Exercise
Extract, without any alteration, the lines of the records from the line containing "Viewport: 1270px width, 952px height." up to and including the line containing "Open the 스포츠".

[Target position records]
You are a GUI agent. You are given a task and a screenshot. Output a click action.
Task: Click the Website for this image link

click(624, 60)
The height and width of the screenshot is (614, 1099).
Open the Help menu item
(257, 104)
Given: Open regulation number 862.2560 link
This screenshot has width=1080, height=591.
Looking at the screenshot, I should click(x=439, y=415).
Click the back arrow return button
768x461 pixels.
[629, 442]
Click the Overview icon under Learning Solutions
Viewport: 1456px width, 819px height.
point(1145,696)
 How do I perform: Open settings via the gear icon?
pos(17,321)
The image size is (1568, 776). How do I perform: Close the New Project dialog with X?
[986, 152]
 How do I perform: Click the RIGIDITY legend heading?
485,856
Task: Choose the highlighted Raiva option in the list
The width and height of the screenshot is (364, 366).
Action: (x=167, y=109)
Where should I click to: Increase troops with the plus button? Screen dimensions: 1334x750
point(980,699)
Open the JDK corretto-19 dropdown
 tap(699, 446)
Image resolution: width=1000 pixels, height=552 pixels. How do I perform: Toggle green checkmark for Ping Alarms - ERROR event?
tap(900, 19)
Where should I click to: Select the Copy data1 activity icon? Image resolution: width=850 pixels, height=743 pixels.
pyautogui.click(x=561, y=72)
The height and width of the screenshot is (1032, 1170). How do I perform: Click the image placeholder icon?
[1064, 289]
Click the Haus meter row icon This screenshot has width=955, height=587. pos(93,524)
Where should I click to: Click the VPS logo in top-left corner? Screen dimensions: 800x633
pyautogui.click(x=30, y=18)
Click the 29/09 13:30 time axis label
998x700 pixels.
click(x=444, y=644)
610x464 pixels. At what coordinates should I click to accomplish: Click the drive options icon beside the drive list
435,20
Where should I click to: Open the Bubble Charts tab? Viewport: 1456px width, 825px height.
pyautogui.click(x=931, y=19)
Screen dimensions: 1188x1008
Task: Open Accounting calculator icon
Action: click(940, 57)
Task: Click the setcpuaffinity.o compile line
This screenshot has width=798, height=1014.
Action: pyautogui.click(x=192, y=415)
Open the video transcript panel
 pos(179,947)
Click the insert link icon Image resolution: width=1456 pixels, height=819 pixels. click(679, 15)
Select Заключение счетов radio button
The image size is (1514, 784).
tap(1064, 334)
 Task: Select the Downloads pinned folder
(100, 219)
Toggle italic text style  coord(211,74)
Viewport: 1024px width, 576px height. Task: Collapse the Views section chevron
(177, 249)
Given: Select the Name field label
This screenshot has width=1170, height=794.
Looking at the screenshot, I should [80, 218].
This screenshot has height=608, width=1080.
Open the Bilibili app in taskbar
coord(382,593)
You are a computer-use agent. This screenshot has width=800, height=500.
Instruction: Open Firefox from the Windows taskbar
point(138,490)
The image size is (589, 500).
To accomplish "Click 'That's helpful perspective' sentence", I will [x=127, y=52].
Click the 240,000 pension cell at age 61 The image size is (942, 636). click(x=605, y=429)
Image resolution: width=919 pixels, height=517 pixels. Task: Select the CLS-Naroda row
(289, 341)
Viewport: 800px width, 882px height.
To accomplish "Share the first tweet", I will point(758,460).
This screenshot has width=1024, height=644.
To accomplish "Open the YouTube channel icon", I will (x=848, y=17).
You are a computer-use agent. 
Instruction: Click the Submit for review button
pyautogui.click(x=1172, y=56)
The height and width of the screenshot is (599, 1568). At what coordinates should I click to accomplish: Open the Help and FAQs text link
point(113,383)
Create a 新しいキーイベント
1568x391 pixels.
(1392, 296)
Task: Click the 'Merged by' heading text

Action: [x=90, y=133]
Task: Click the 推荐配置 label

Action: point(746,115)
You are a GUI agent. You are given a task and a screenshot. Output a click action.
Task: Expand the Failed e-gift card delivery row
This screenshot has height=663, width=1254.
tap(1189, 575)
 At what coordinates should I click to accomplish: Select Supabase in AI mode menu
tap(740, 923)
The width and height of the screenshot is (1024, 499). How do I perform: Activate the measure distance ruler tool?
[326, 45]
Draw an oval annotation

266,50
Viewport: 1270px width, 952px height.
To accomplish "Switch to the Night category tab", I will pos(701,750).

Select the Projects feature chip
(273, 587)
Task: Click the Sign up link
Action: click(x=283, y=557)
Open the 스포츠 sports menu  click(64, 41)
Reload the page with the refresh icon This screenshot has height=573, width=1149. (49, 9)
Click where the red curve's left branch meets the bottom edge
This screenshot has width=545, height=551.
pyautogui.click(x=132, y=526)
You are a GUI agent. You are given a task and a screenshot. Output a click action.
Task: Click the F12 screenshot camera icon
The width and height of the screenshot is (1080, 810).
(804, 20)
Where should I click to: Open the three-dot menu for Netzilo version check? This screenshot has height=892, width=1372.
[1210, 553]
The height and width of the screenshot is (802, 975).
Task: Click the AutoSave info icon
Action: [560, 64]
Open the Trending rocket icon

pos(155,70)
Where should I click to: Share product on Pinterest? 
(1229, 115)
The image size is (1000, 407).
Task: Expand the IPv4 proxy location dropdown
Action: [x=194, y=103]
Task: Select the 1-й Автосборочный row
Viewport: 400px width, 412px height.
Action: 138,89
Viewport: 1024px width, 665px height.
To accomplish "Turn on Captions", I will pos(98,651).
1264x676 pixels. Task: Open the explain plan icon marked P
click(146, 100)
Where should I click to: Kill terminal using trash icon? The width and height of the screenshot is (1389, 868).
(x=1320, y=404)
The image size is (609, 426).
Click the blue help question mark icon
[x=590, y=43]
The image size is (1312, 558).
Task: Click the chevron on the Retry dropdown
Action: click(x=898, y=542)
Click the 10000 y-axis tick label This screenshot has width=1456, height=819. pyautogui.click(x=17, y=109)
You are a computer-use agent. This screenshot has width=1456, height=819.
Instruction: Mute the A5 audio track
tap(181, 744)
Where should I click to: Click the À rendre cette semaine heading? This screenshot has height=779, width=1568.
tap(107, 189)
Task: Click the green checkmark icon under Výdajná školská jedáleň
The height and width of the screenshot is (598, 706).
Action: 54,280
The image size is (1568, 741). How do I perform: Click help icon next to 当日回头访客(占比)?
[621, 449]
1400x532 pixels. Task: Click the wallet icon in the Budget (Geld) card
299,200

Response for this exercise
Viewport: 1270px width, 952px height.
To accomplish "Switch to the Night category tab", I will pos(701,750).

Select the Projects feature chip
(273, 587)
Task: Click the Sign up link
Action: click(x=283, y=557)
Open the 스포츠 sports menu  click(64, 41)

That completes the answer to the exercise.